UNITED STATES

Statue of Liberty—still a beacon of hope?

Statue of Liberty—still a beacon of hope?

American poet Emma Lazarus depicted the Statue of Liberty as the "Mother of Exiles" in her sonnet The New Colossus. It was a symbol of immigration and opportunity. But, when President Donald Trump signed an executive order to ban refugees from entering the US, the world’s idea of the United States started to change. Refugees who were on their way to the US when the order was signed were stopped and detained at airports. The Statue of Liberty was a symbol of what America stood for. Now the historians are claiming that the statue was actually inspired by an Arab peasant woman.

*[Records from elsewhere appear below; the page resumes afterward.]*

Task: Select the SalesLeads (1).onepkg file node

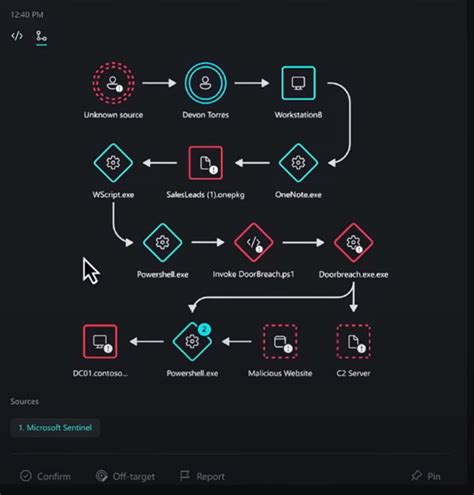Action: click(206, 163)
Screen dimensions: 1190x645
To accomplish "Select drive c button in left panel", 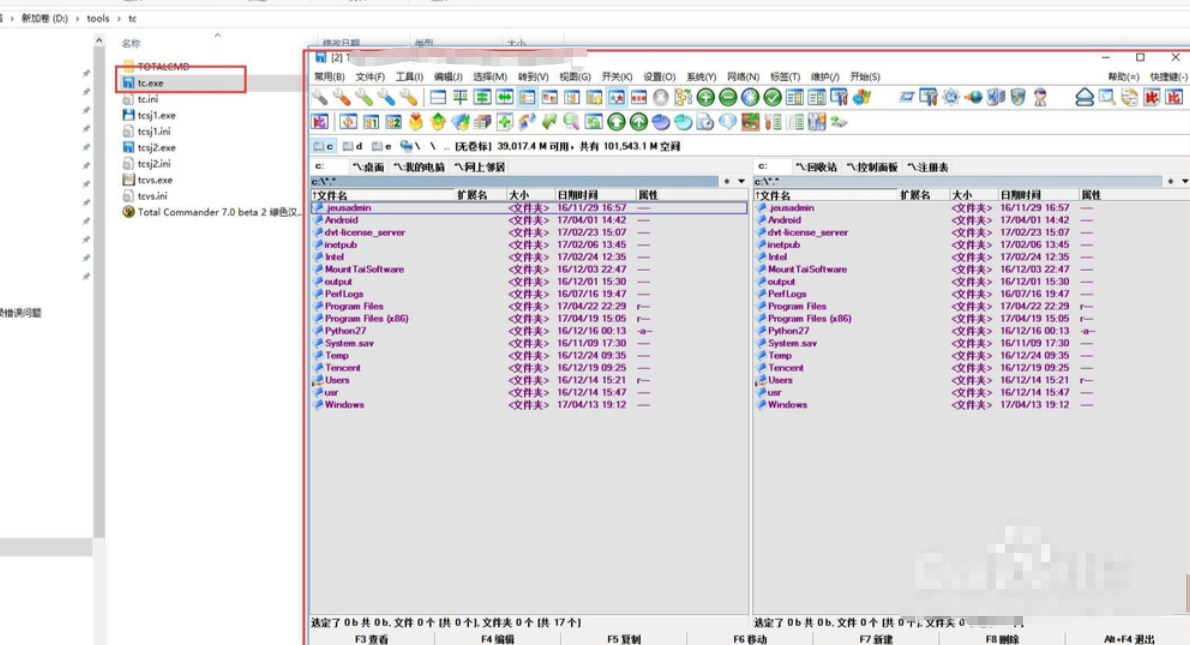I will 324,146.
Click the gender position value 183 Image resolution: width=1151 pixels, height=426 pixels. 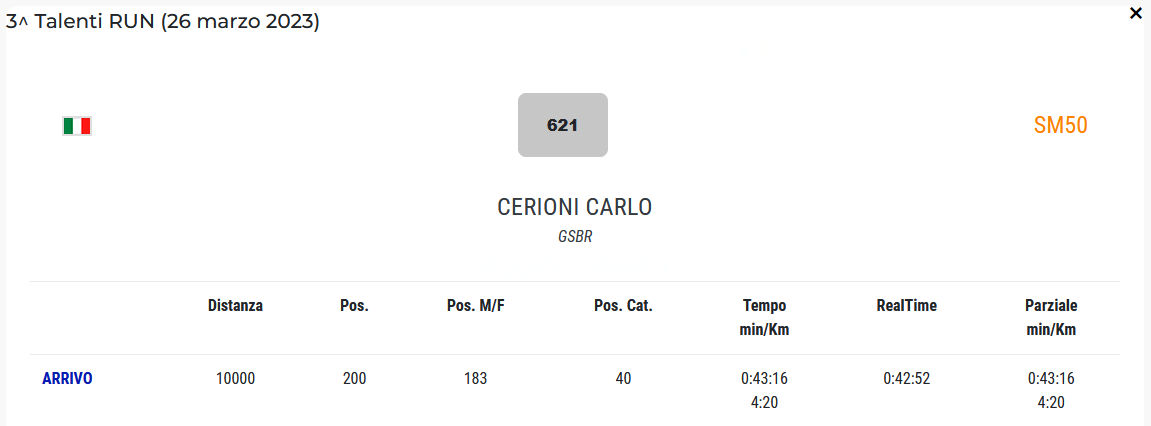475,379
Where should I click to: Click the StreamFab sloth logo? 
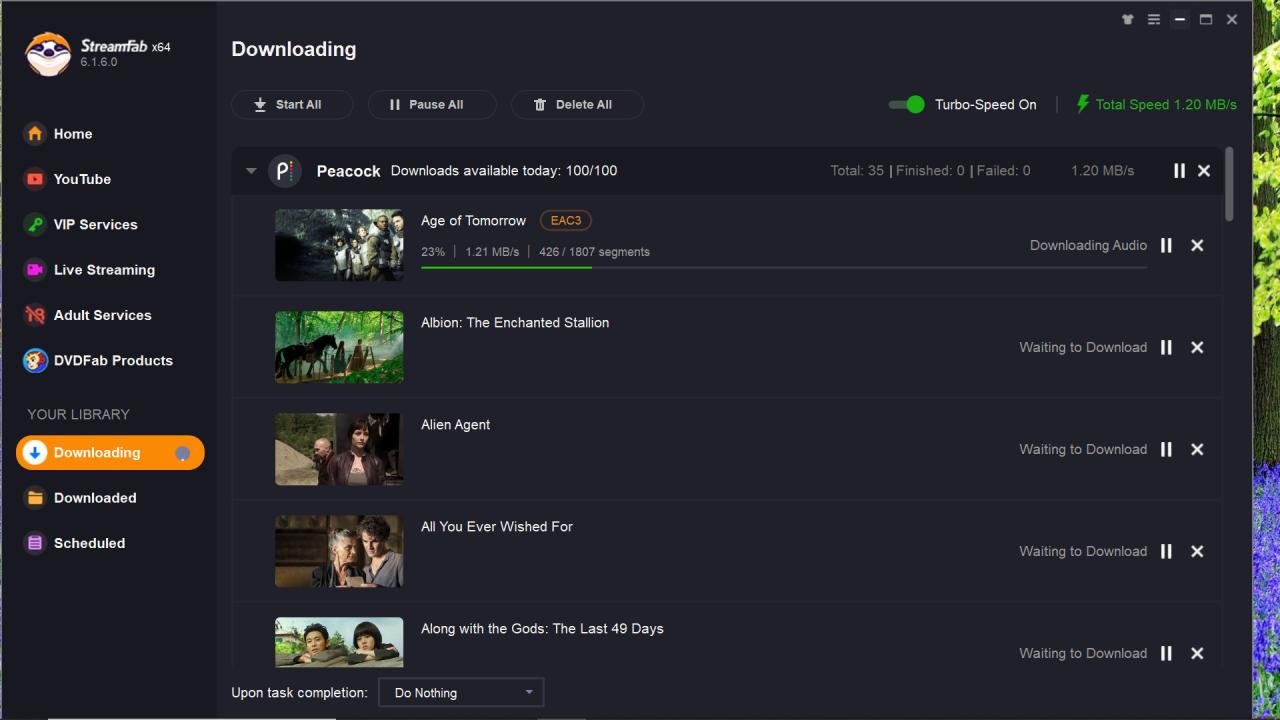coord(48,54)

Within one week of his inauguration, Trump signed the executive order that suspended entry for citizens of seven countries—Iraq, Iran, Libya, Somalia, Sudan, Syria and Yemen—for 90 days. The order also stopped the entry of refugees of the Syrian civil war indefinitely, and the entry of all refugees to the US for 120 days. The ban was aimed at restricting the entry of Muslim immigrants to the country. The historians claim that the Statue of Liberty was born as an Egyptian Muslim woman covered in a veil. After the opening up of Suez Canal in Egypt, sculptor Auguste Bartholdi, who is known for designing the Statue of Liberty, wanted to create a statue to stand at Port Said at the northern entrance to the Suez Canal. His design was of an African-style female figure, a robed woman holding a torch, which he called ‘Egypt Bring Light to Asia’. But his proposal was later rejected by Egypt.

In 1865, the civil war ended, reaffirming the unity of the United States on the ideas of freedom and democracy. French thinker Edouard de Laboulaye, who later came to be known as the father of the Statue of Liberty, believed that abolishing slavery in the US was a milestone and it proved that justice and liberty for all was possible. For honouring the United States, he and his friend Bartholdi, announced the construction of the statue. The proposal was that the French would finance the statue and the America would be expected to pay for the pedestal.

Laboulaye came up with the idea of building a statue for America, as a friendly gesture and for strengthening the cause for democracy in France. Historians say that the plan, which Bartholdi submitted to the US, was originally designed for Suez Canal. But, after further discussions with America, he dropped her Islamic robe and transformed her into a Roman goddess of liberty. Trump supporters have rejected the claims.

The Statue of Liberty, after reaching New York, lay in crates for over a year because the pedestal was not ready due to lack of funds. Fundraising campaigns were initiated. Lazarus, whose family fled from Europe, wrote a poem, New Colossus, for a fundraiser auction. In her poem, she called the statue, Mother of Exiles, and she wrote—"Give me your tired, your poor, your huddled masses yearning to breathe free.” After her death, a plaque with the poem was mounted on the pedestal of the statue. Politicians quoted the poem in their speeches. Former US president Barack Obama, during his speech on comprehensive immigration reform at American University, said, “Let us remember these words. For it falls on each generation to ensure that that lamp–that beacon–continues to shine as a source of hope around the world, and a source of our prosperity here at home.”

But, ever since Trump’s election campaign started, his focus has been on illegal immigration. For the world, Trump's campaign promises were against the idea of the US and the Statue of Liberty. Artists came up with illustrations depicting 'her' miserable ‘status quo’, from Trump in bed with the Statue of Liberty to the latest one from German news magazine Der Spiegel—an illustration of Trump beheading the Statue of Liberty on the cover. About the controversy, Der Spiegel’s editor-in-chief Klaus Brinkbaeumer said, "We want to show what this is about. It's about democracy, it's about freedom, it's about freedom of press, freedom of justice and all that is seriously endangered.”

The origin of the Statue of Liberty might be a matter of debate, but nobody can deny that it was created as a beacon of hope for the world.